Reputation: 329
Question: Why does performance of functions differ when I compile them separately and link?
First off, the CODE
randoms.hpp
int XORShift();
int GameRand();
randoms.cpp
static unsigned int x = 123456789;
static unsigned int y = 362436069;
static unsigned int z = 521288629;
static unsigned int w = 88675123;
int XORShift()
{
unsigned int t = x ^ (x << 11);
x = y;
y = z;
z = w;
return w = w ^ (w >> 19) ^ (t ^ (t >> 8));
}
static unsigned int high = 0xDEADBEEF;
static unsigned int low = high ^ 0x49616E42;
int GameRand()
{
high = (high << 16) + (high >> 16);
high += low;
low += high;
return high;
}
main.cpp
#include <iostream>
#include <windows.h>
#include "randoms.hpp"
using namespace std;
//Windows specific performance tracking
long long milliseconds_now() {
static LARGE_INTEGER s_frequency;
static BOOL s_use_qpc = QueryPerformanceFrequency(&s_frequency);
LARGE_INTEGER now;
QueryPerformanceCounter(&now);
return (1000LL * now.QuadPart) / s_frequency.QuadPart;
}
void main() {
const int numCalls = 100000000; //100 mil
{
cout << "XORShift..." << endl;
long long start = milliseconds_now();
for(int i=0; i<numCalls; i++)
XORShift();
long long elapsed = milliseconds_now() - start;
cout << "\tms: " << elapsed << endl;
}
{
cout << "GameRand..." << endl;
long long start = milliseconds_now();
for(int i=0; i<numCalls; i++)
GameRand();
long long elapsed = milliseconds_now() - start;
cout << "\tms: " << elapsed << endl;
}
{
cout << "std::rand..." << endl;
long long start = milliseconds_now();
for(int i=0; i<numCalls; i++)
std::rand();
long long elapsed = milliseconds_now() - start;
cout << "\tms: " << elapsed << endl;
}
}
Details
I am using C++ and Microsofts "cl" compiler.

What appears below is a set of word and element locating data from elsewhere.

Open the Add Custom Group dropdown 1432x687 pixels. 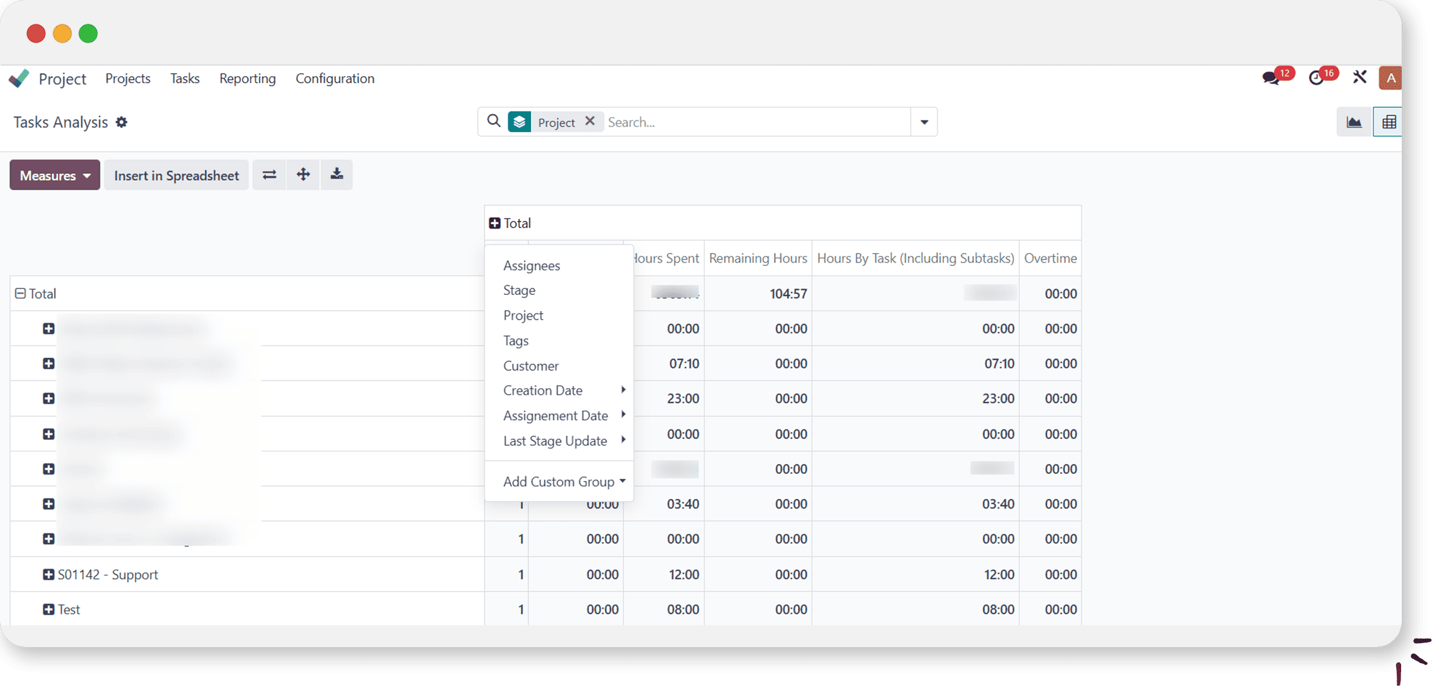pos(563,482)
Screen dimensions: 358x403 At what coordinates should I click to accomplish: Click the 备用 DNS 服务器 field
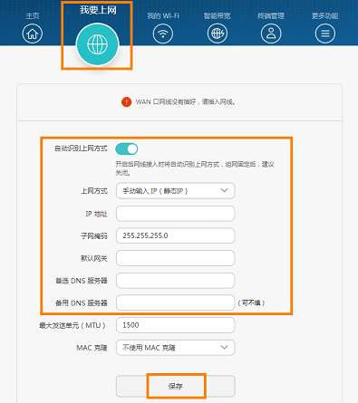pyautogui.click(x=175, y=302)
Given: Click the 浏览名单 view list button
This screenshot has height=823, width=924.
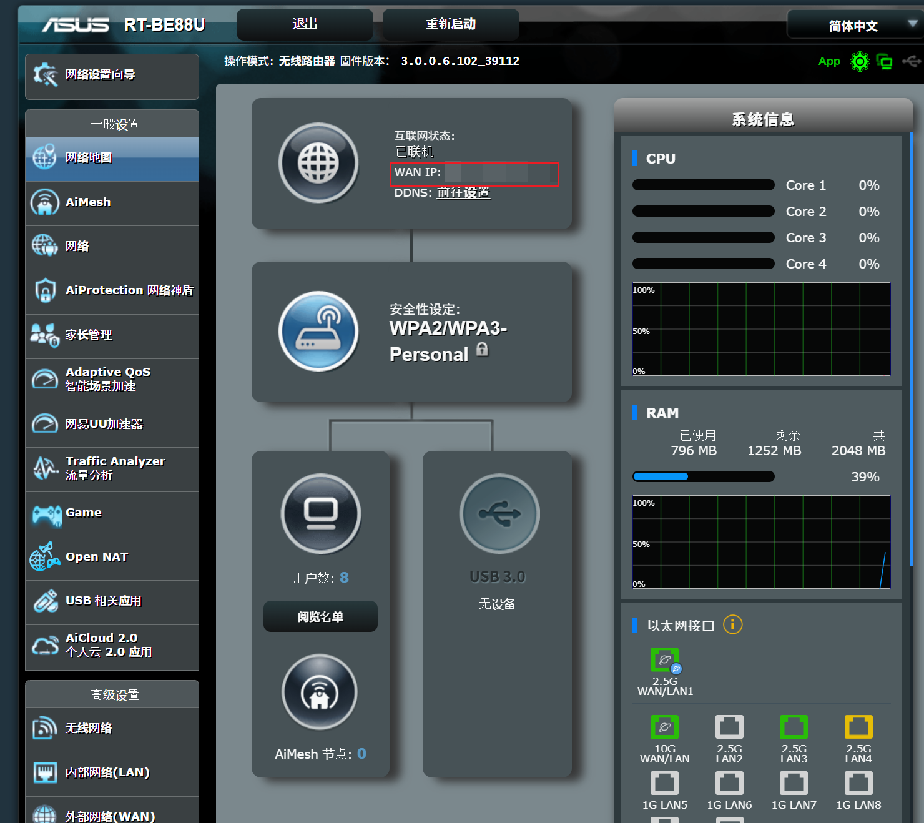Looking at the screenshot, I should pos(320,617).
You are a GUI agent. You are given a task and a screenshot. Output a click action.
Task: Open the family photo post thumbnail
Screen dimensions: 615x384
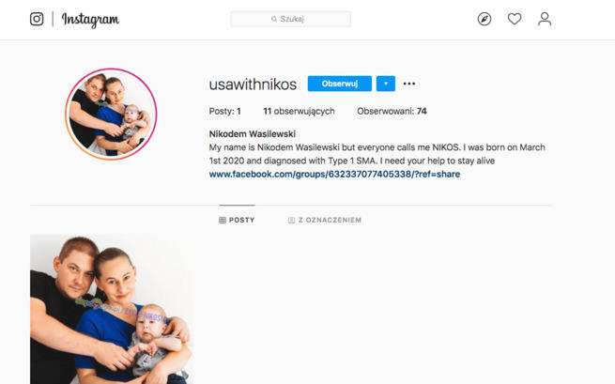tap(112, 309)
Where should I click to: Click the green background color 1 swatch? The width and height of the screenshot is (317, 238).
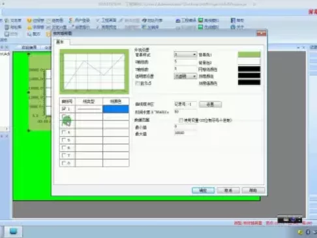(249, 54)
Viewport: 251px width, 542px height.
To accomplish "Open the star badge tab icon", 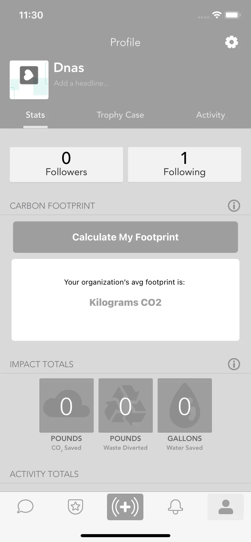I will (x=75, y=507).
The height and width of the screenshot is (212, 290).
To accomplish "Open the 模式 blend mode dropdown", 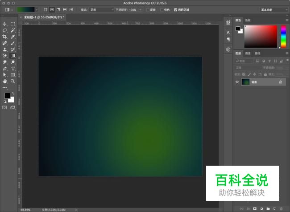I will pos(101,9).
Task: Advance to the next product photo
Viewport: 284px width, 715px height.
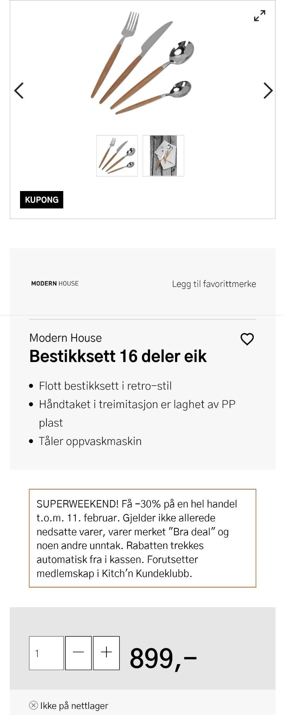Action: (x=267, y=90)
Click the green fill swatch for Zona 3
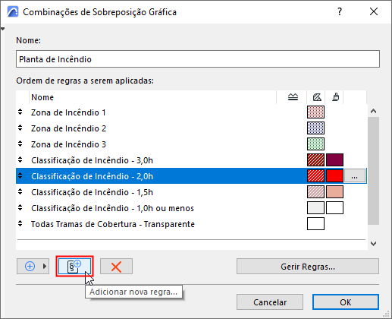The width and height of the screenshot is (392, 319). tap(315, 144)
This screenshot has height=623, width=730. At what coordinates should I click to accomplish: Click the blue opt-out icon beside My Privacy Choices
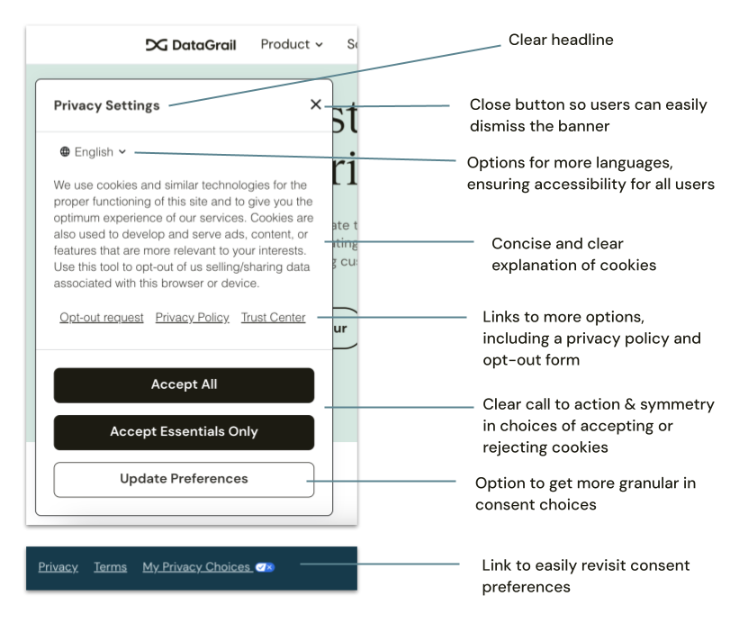(263, 567)
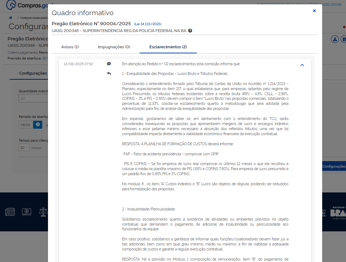Close the Quadro informativo dialog
This screenshot has width=346, height=262.
pos(314,11)
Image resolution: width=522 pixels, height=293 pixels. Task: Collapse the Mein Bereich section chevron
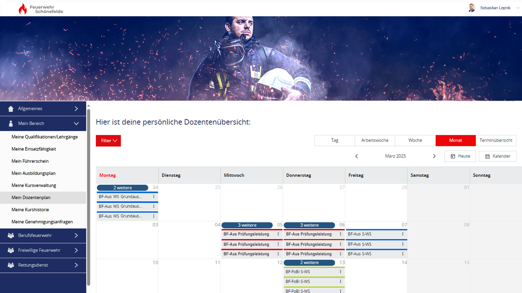tap(76, 123)
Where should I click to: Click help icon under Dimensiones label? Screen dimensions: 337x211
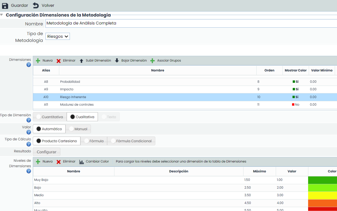(29, 65)
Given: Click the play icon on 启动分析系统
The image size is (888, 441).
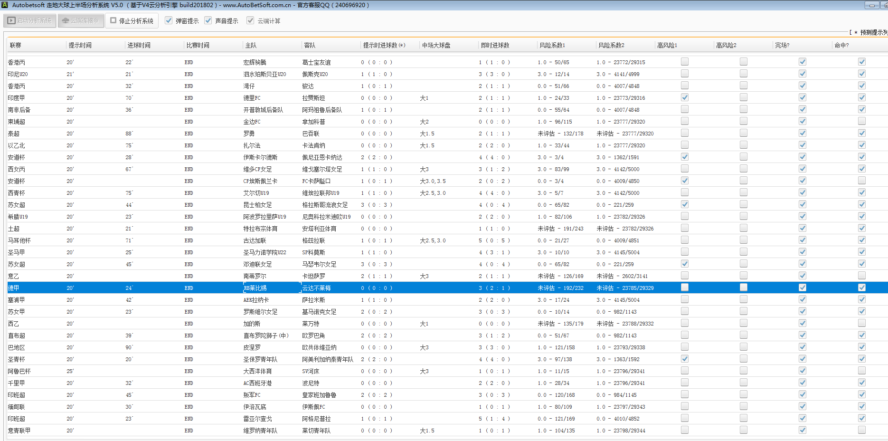Looking at the screenshot, I should pyautogui.click(x=11, y=21).
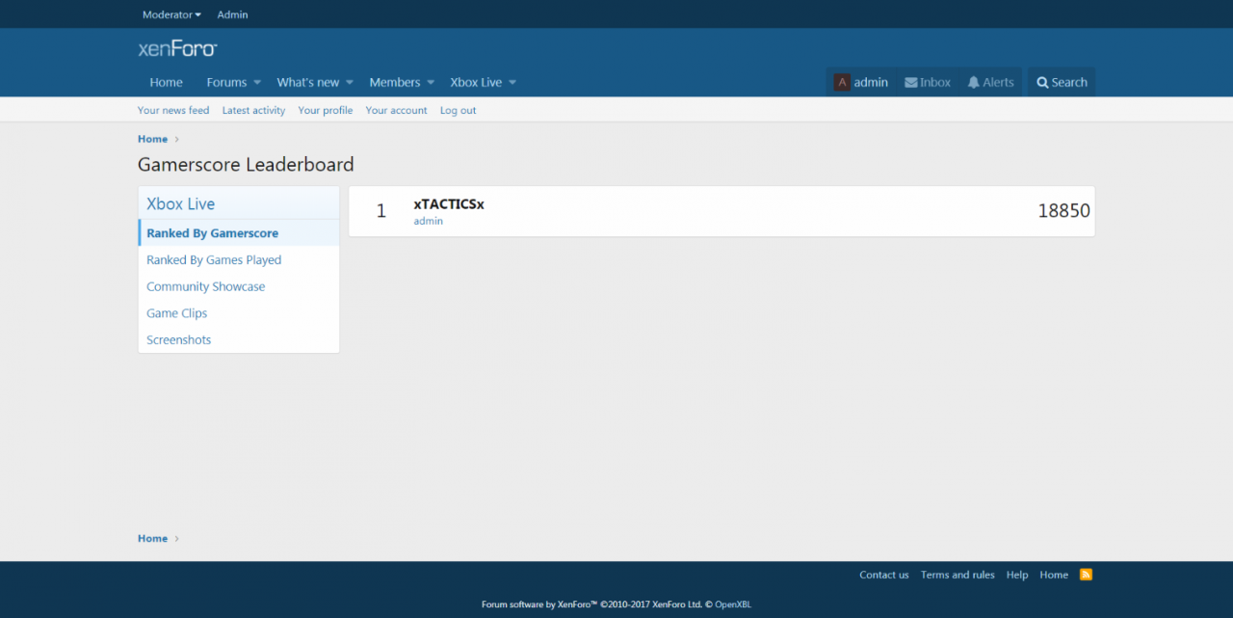Viewport: 1233px width, 618px height.
Task: Click the XenForo logo
Action: pyautogui.click(x=177, y=48)
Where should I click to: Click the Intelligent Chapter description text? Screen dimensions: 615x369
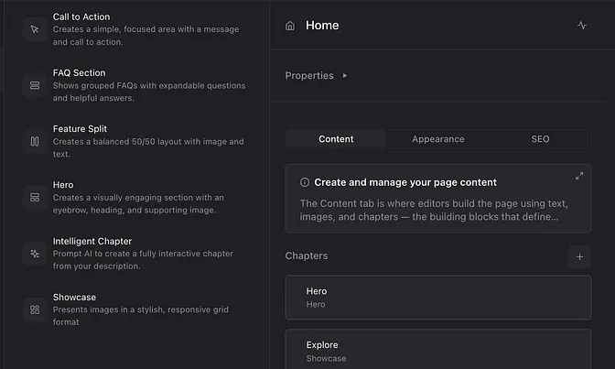tap(143, 260)
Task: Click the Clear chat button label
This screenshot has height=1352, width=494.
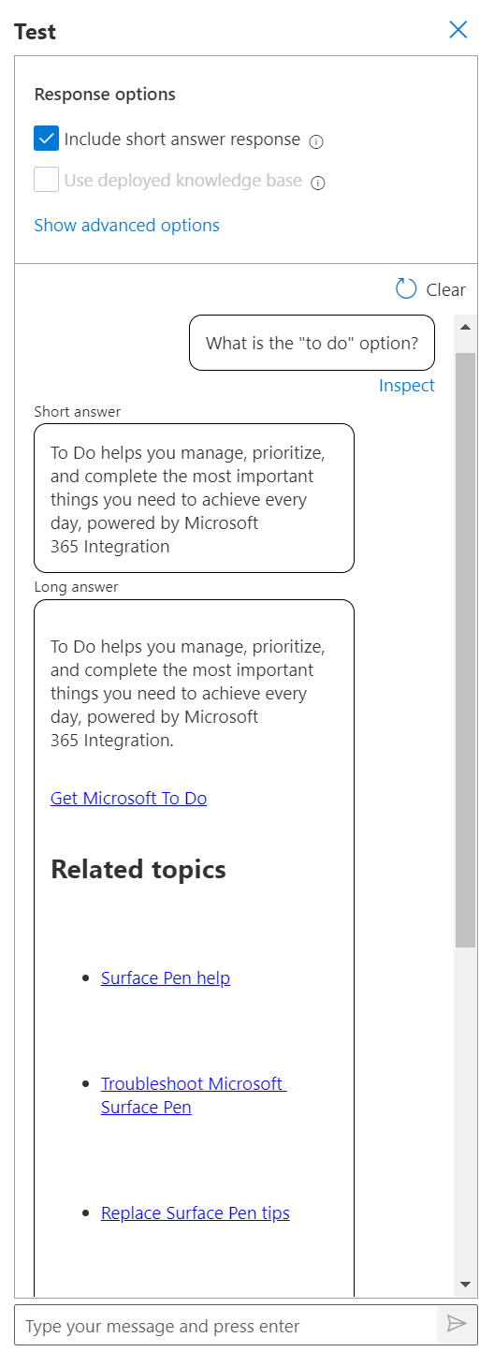Action: click(x=445, y=290)
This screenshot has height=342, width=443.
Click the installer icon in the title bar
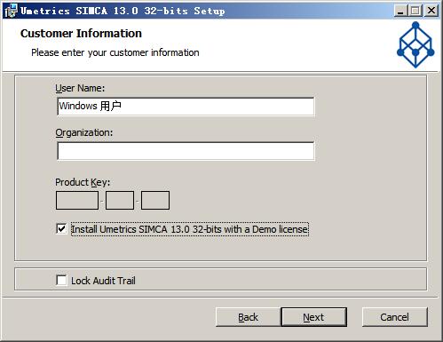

I am testing the performance of 3 pseudo-random functions. They are XORShift, GameRand, and std::rand().
Building main.cpp and randoms.cpp separately and linking with the command
cl /O2 /Oi main.cpp randoms.cpp
yields the following performance results:
XORShift...
ms: 520
GameRand...
ms: 2056
std::rand...
ms: 3800
However if I forget the header and include the functions directly via
#include "randoms.cpp"
and compile without any linking
cl /O2 /Oi main.cpp
I get very different performance:
XORShift...
ms: 234
GameRand...
ms: 135
std::rand...
ms: 3823
Both XORShift and GameRand get dramatic speed ups. It's very strange that GameRand goes from slower than XORShift to faster. How can I get the speed of the 2cd test, but still compile random.cpp separately and link?
** EDIT **:
Issue resolved thanks to the comment from @sehe and answers from @Oswald and @Tomasz Kłak. I am now compiling with the command
cl /O2 /Oi /GL main.cpp randoms.cpp
The /GL flag performs link time optimization. I can compile the files separately and still get the inlining.
Upvotes: 2
Views: 128
Reputation: 392954
Two things come to mind.
Firstly, inlining might be impacted (by having the bodies unavailable when compiling the call-site TUs, the compiler can't inline the code). In modern C++ inlining is a huge potential for optimization (since it will frequently inline several levels of calls and the resulting body frequently gives rise to even more interesting optimizations).
Many compilers nowadays have a Link Time Optimzation flag that let's you have your cake, and eat it too. This could benefit your situation
Upvotes: 1
Reputation: 2031
It's because of inlining. Since while compiling main.cpp
, compiler sees function definitions it can inline them at call sites instead of generating code for actual function call - you save on call frames.
Upvotes: 1
Reputation: 31647
If the function is used in the same translation unit in which it is defined, that usage can be inlined, thereby eliminating the overhead of a function call.
Upvotes: 1